Deux projets de la Société d’art lyrique du Royaume (SALR) pourraient se concrétiser au moment prévu par la direction, en débit de la pandémie. Il s’agit du gala destiné à souligner les 50 ans de cette organisation, ainsi que du spectacle pour enfants L’Aventure gourmande de Hansel et Gretel.

Cette production chapeautée par les Jeunesses musicales du Canada a attiré 1200 jeunes, l’an dernier, lors de représentations scolaires tenues à l’École secondaire Charles-Gravel de Chicoutimi-Nord. Compte tenu de la réponse qu’elle a suscitée, une deuxième visite a été planifiée. Cette fois, c’est au Théâtre Banque Nationale que seront conviés les étudiants du primaire, les 10, 11 et 12 novembre.

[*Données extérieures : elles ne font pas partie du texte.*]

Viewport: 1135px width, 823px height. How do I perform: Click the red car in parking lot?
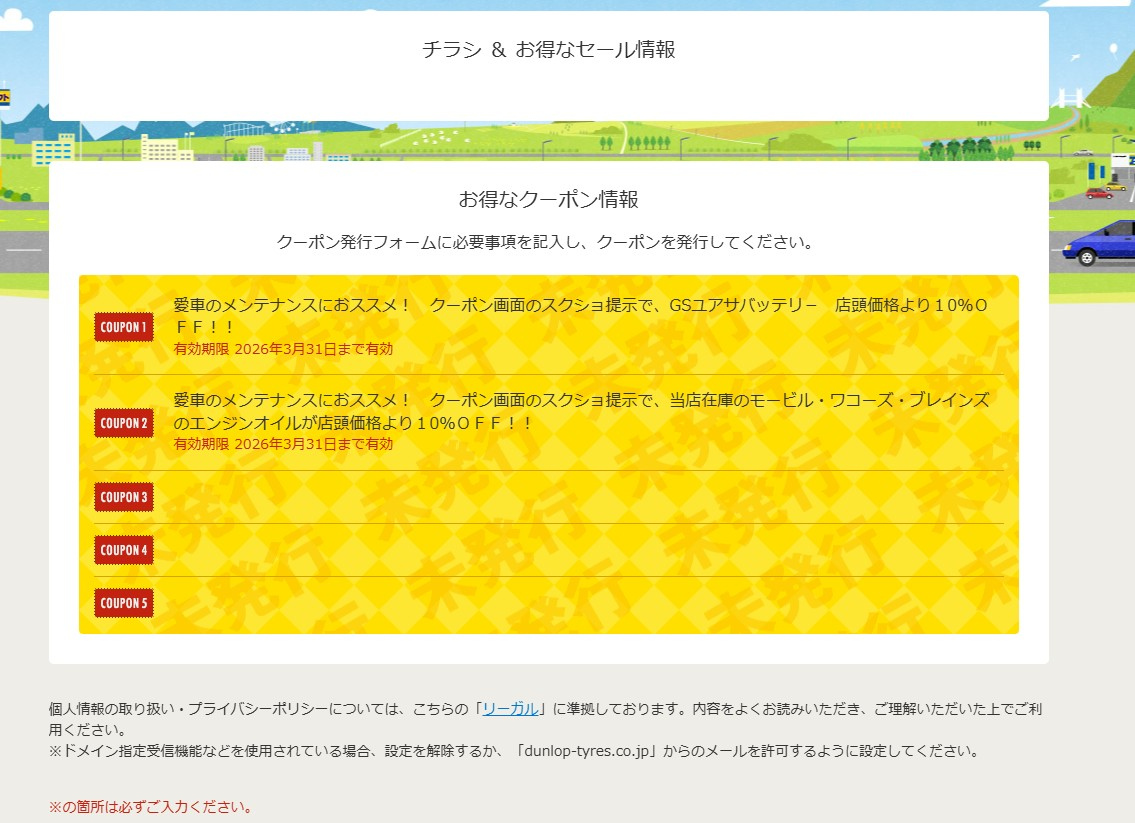(x=1098, y=193)
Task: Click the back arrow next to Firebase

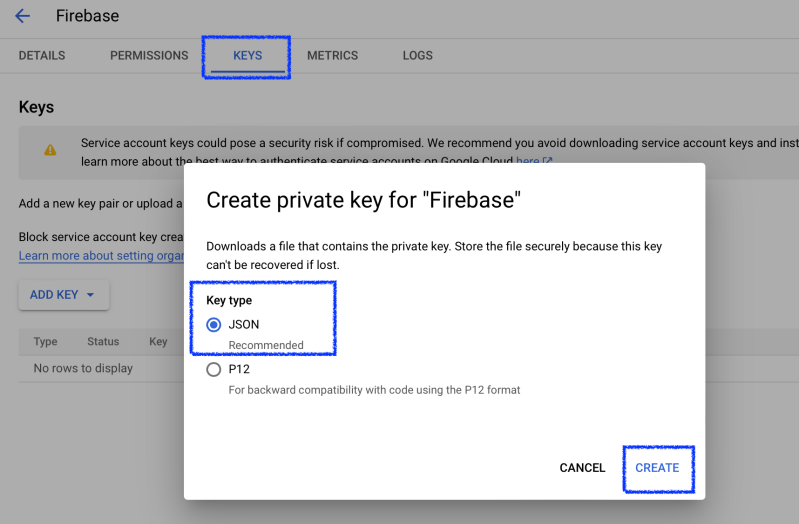Action: point(23,16)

«C’est du bonbon, cette production. Elle est adaptée aux jeunes et nous croyons encore que ça pourrait marcher cet automne. Si, en septembre, nous avons le O.K. du gouvernement en ce qui touche la tenue de spectacles dans les salles, nous allons foncer. Nous effectuerons alors une tournée des écoles pour en faire la promotion», mentionne la directrice générale de la SALR, Nadia Rochefort.

Ce projet lui tient tant à coeur qu’elle est prête à le déplacer en janvier ou février, si nécessaire. Il reste à voir dans quel contexte évoluera le réseau scolaire dans les prochains mois. Si le passé nous a enseigné quelque chose, c’est de ne rien tenir pour acquis.

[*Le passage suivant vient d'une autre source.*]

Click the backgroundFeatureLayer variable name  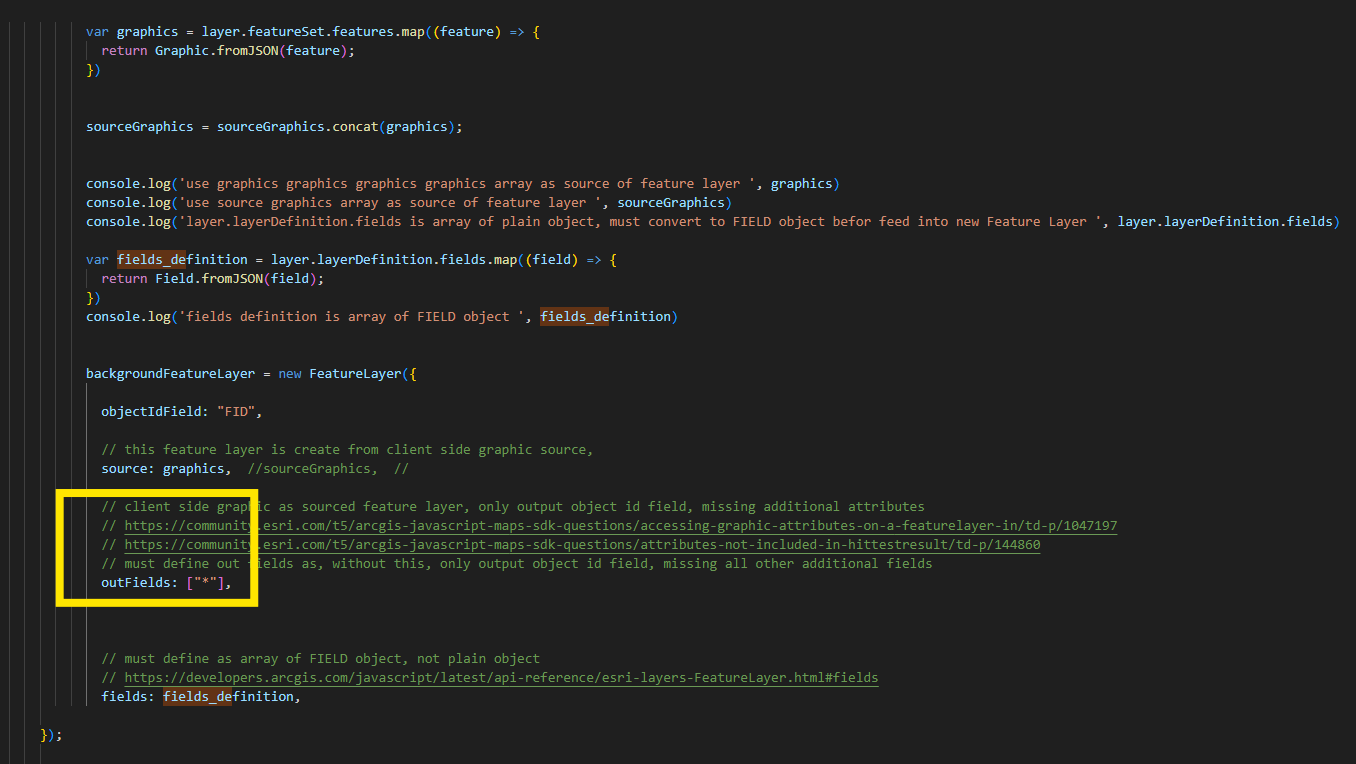(x=170, y=374)

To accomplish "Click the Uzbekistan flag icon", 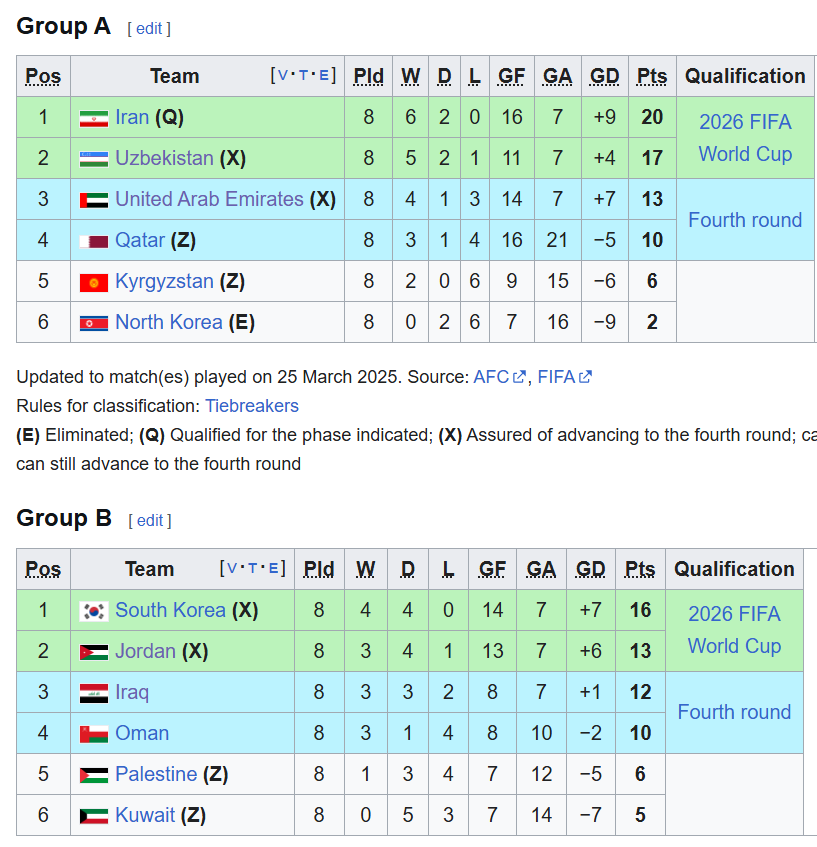I will tap(93, 159).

En ce qui touche le gala, il est toujours prévu pour le 19 août 2021, au Théâtre Banque Nationale. On a maintenu cette date en espérant qu’il sera alors possible de se rassembler. Le cas échéant, des artistes de haut vol feront un détour à Chicoutimi pour rendre hommage à la maison d’opéra la plus réputée de la province, après celles de Montréal et de Québec.

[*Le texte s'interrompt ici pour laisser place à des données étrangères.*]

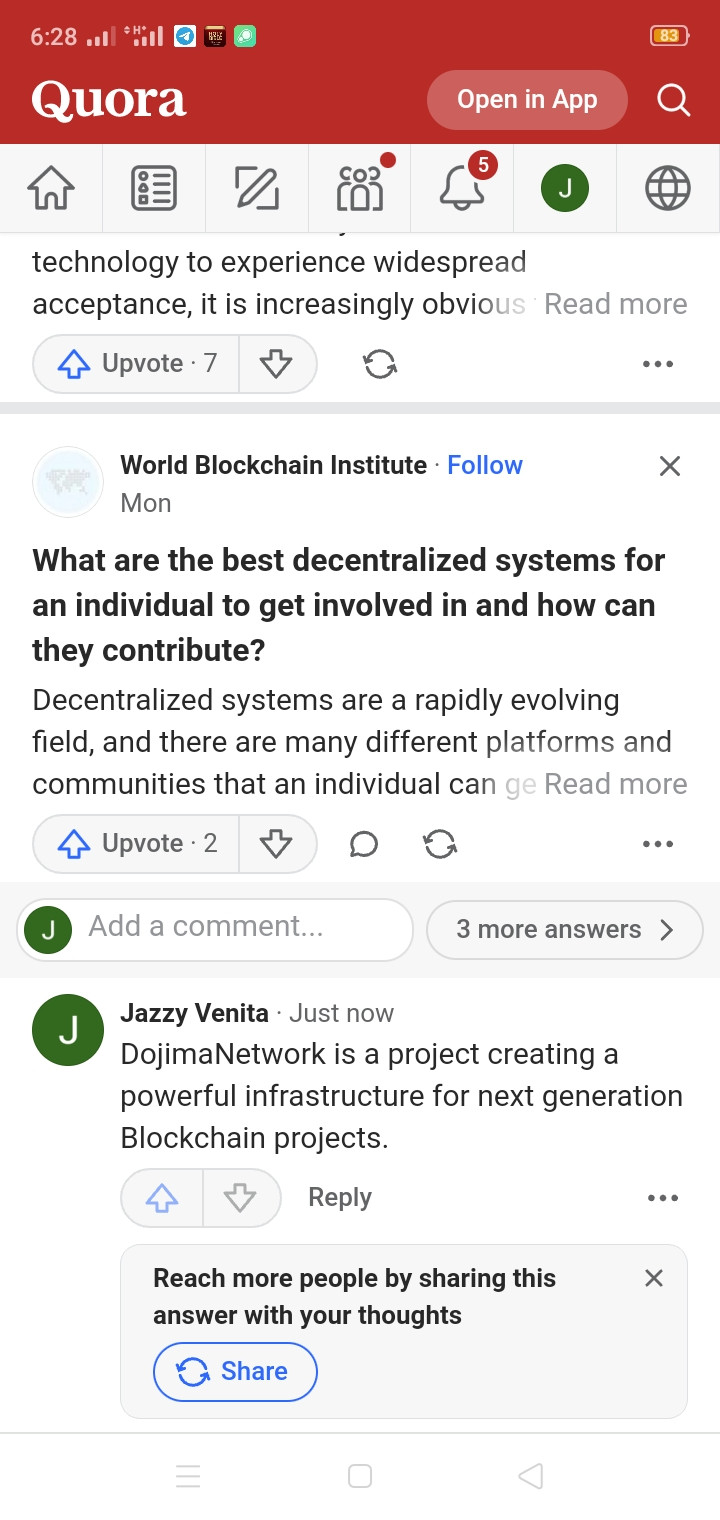Screen dimensions: 720x1520
Task: Open the notifications bell with 5 badge
Action: (x=463, y=188)
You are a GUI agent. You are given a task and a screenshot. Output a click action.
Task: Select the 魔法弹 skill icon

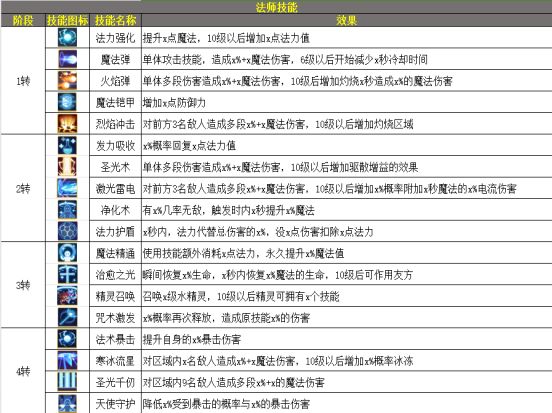(67, 59)
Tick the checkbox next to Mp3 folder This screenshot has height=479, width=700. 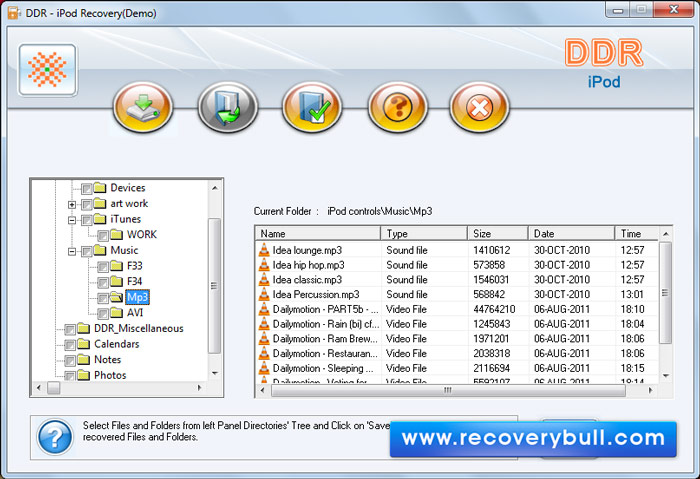(x=103, y=298)
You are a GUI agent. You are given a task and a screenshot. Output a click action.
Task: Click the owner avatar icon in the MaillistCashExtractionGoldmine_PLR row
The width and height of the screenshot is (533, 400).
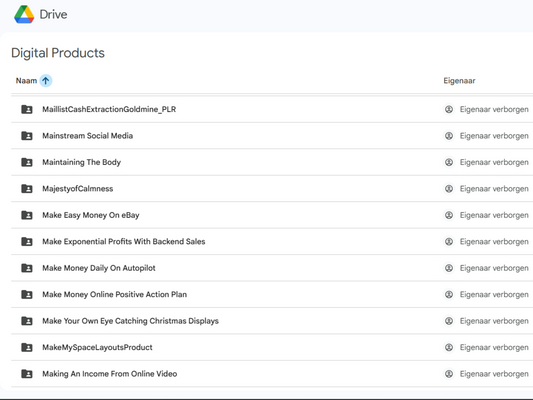click(x=449, y=109)
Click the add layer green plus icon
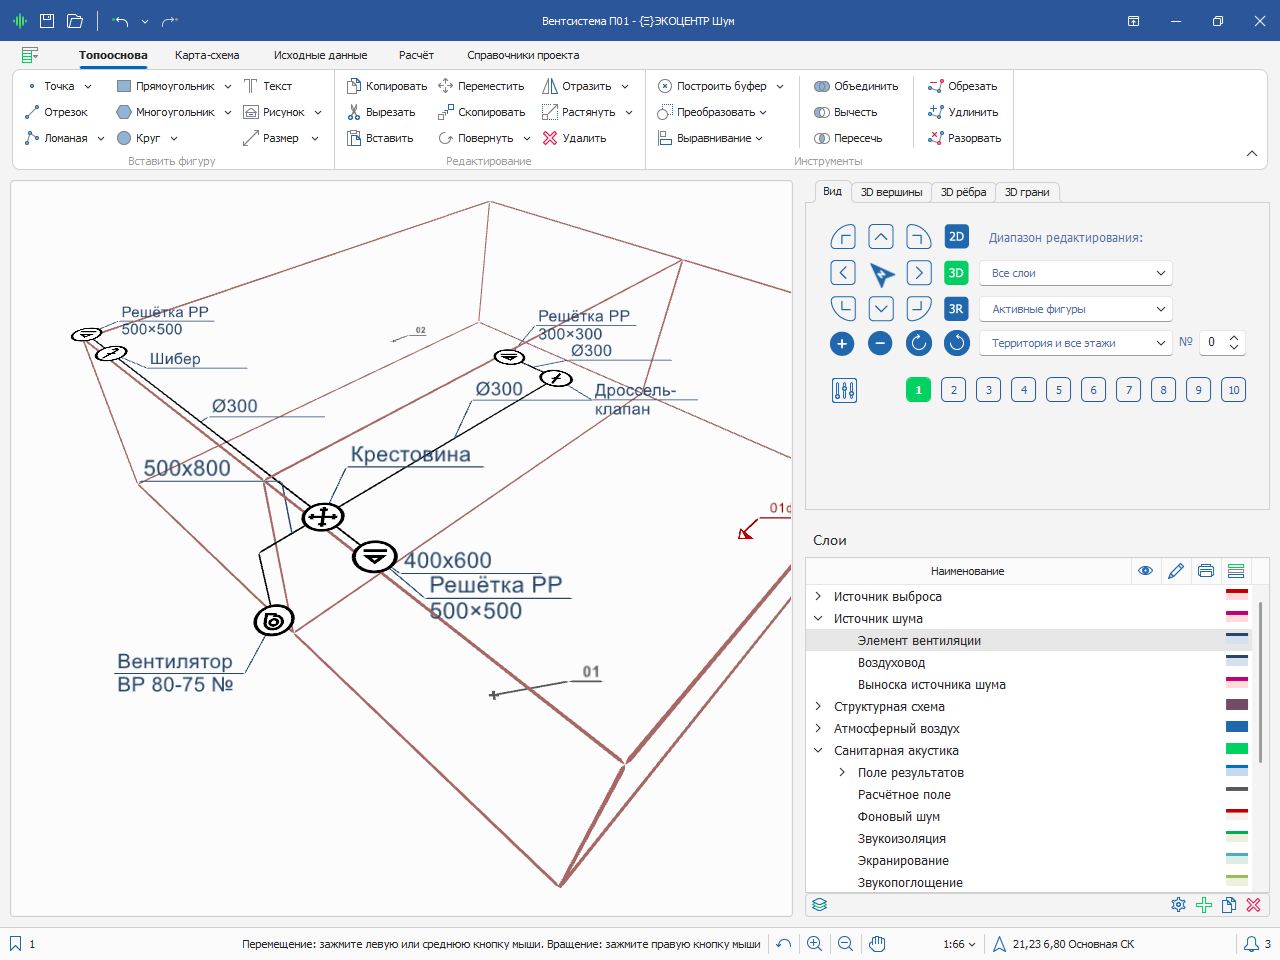This screenshot has height=960, width=1280. pyautogui.click(x=1204, y=905)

«Les contacts sont établis par notre directeur artistique, Dominic Boulianne. L’idée, c’est de réunir les gens de la région qui ont de grandes carrières. Nous en profiterons également pour accorder une place de choix à notre choeur. Ses membres l’apprécieront, compte tenu du fait que nous ne présenterons pas un opéra cette année-là», fait observer Nadia Rochefort.